What does holding any individual responsible on a development team do? The Linux project is still responsible for anything they put out in the kernel just like any other project, but individual developers can be removed from the contributing team if they break the rules and put it at risk.

The new rule simply makes the expectations clear.

[–] hperrin@lemmy.ca 1 points 1 week ago* (last edited 1 week ago) (1 children)

Copyleft doesn’t mean it’s not copyrighted. Copyleft is not a legal term. “Copyleft” licenses are enforced through copyright ownership.

Did you read the quotes from the copyright office I linked to? I am going to go ahead and trust the copyright office over you on issues of copyrightability.

[–] anarchiddy@lemmy.dbzer0.com 0 points 1 week ago (1 children)

Even if this were true, it would only mean that the GNU license is unenforceable, not that the Linux kernel itself is infringing copyright

[–] hperrin@lemmy.ca 2 points 1 week ago (1 children)

Unless the code the AI generated is a copy of copyrighted code, of course. Then it would be copyright infringement.

I can cause the AI to spit out code that I own the copyright to, because it was trained on my code too. If someone used that code without including attribution to me (the requirement of the license I release my code under), that would be copyright infringement. Do you understand what I mean?

[–] anarchiddy@lemmy.dbzer0.com 0 points 1 week ago (1 children)

That would be true even if they didn't use AI to reproduce it.

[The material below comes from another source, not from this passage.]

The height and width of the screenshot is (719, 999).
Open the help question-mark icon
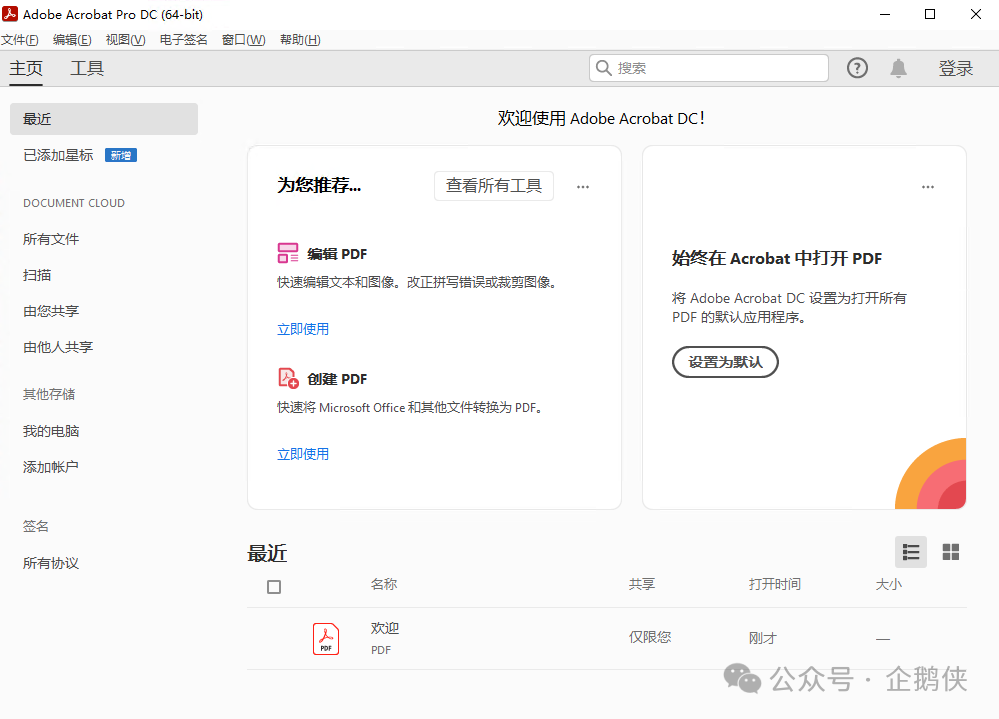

The problem being addressed by the Linux foundation isn't the use of copyrighted work in developer contribution, it's the assumption that the code was authored by them at all just because it's submitted in their name and tagged as verified.

Does that make sense?

[–] hperrin@lemmy.ca 2 points 1 week ago (1 children)

Yes, that makes sense. People have always been able to intentionally commit copyright infringement. However, it has historically been fairly difficult to unintentionally commit copyright infringement. That’s no longer the case. AI makes it very easy to unintentionally commit copyright infringement. That’s a good reason to ban it outright.

[–] anarchiddy@lemmy.dbzer0.com 0 points 1 week ago (1 children)

The risk of that is relatively low for kernel contributions, though. Most of the work being done is porting existing protocols/firmware into the latest Linux kernel, not creating novel features.

The larger risk is instability caused by bad, hallucinated code because it was submitted under the assumption of human authorship. In both cases, further review by the Linux team can be done if they understand where that code is coming from.

Banning AI does nothing, because theres no way of knowing who uses it without proper disclosure, which wouldnt happen if it were banned. To use an example from the article, it would be like banning code written with the use of a specific brand of keyboard.

Better to have it properly disclosed than to make it illicit

[–] hperrin@lemmy.ca 1 points 1 week ago

Wow, what an atrocious analogy. So, you just can’t determine what brand of keyboard someone uses, period. When someone uses an AI, there will be certain patterns that are somewhat more common in their code. Their code will also look different than their previous code. It also tends to produce very large commits. You can also ask them why they did certain things and see how they answer. So you might not be 100% accurate, but there are ways to tell when someone is using AI.